食生活の欧米化により、大腸癌が急激に増加している。

大腸癌は、上記のような因子が刺激となり、大腸正常粘膜に遺伝子異常が加わり、発生すると考えられている。

今回、九州大学生体防御医学研究所研究グループは、腸管上皮の再生に必要な新たな組織幹細胞を発見した。

また、腸管の再生やがん化の過程に「胎児返り」と「胃上皮様変化」という2つの現象が重要であることも明らかにした。

本研究グループは、造血幹細胞や神経幹細胞の細胞周期停止に重要なp57遺伝子が、腸管上皮においても稀少な細胞集団に特異的に発現していることを発見した。

そして、通常の状態では分化細胞の一種として存在しているp57発現細胞は、組織がダメージを受けると脱分化して幹細胞となり、腸管の再生に重要な役割を果たすことを明らかにした。
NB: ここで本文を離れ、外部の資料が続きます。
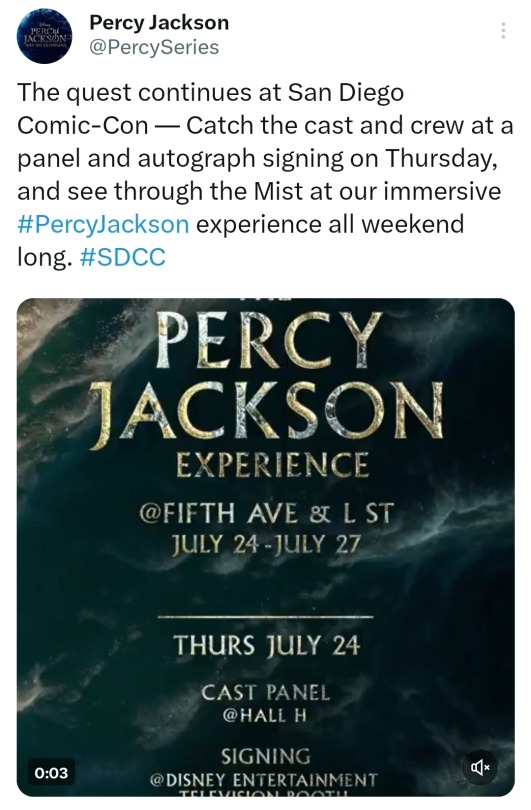
Task: Open the three-dot more options menu
Action: pyautogui.click(x=503, y=30)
さらに、p57発現細胞は「胎児返り」と「胃上皮様変化」という細胞生命根幹の大規模な再構築を経て、幹細胞の状態へと逆戻りしていることもわかった。

これにより、今後、大腸癌の新規治療開発などへの応用が期待される。

本研究成果は「Nature Communications」に掲載された。